While that term “channels” may seem strange when applied to an online newspaper, a year from now millions of us will be getting the news from channels we’ve chosen on our personal computers. Already, the New York Times and ABC News are the premium news channels on America Online. In August, Netscape released its new Netcaster browser, which will “push,” or “Webcast,” more than 700 channels of information from such sources as USA Today, CNNfn and CBS SportsLine. Microsoft, which will release its new browser this fall, has signed up the Web editions of the New York Times and Wall Street Journal.
As the online news world begins to cover news as it happens rather than once a day, are there risks that journalists with ink-stained backgrounds face in moving toward a broadcast model of Net news? Ted Koppel, anchor of ABC’s “Nightline,” thinks so. In his first interview on the subject of the Internet, Koppel has some words of warning for online reporters eager to reinvent the wheel of journalism.
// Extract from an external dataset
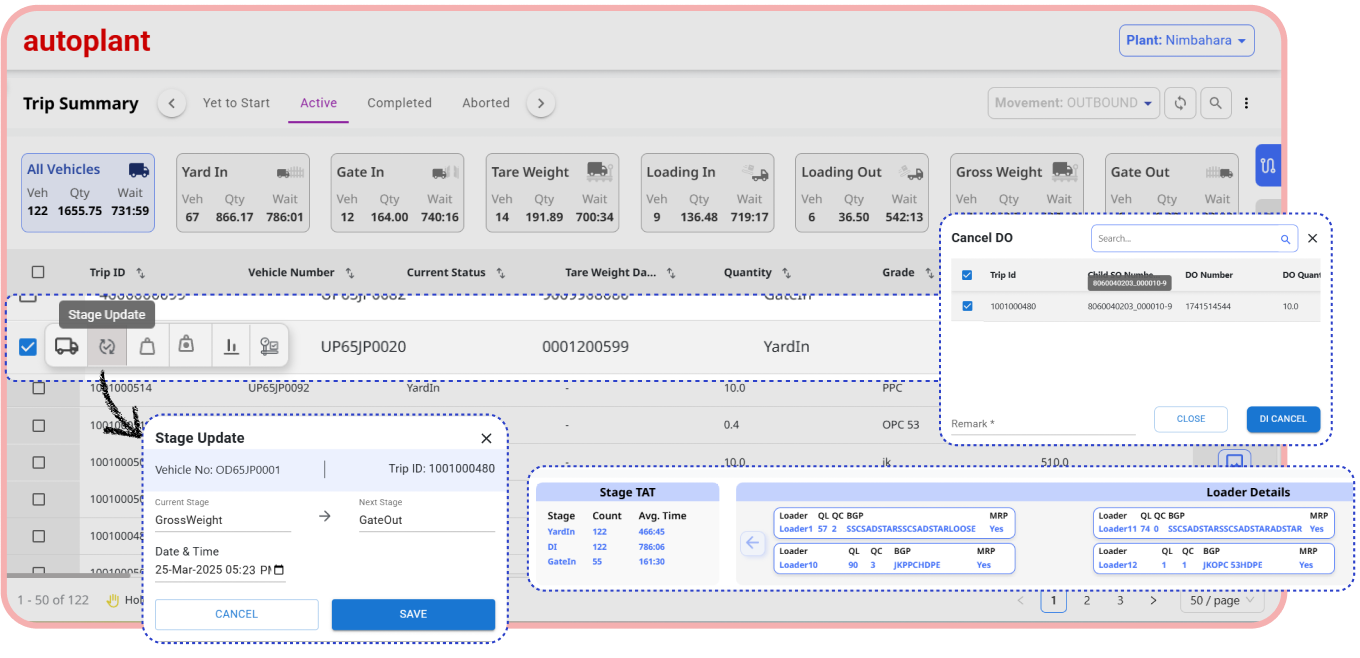
Task: Switch to the Completed tab
Action: 399,103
“Reporting is not really about, ‘Let’s see who can get the first information to the public as quickly as possible,’ ” Koppel says. “It’s about: ‘Let’s see who can get the information to the public — as soon as we have had a chance to make sure the information is accurate, to weigh it against what we know, to put it in some sort of context.’ Only when you’re satisfied as a professional journalist that you’ve got the story and the facts have been verified, only then can you go with it.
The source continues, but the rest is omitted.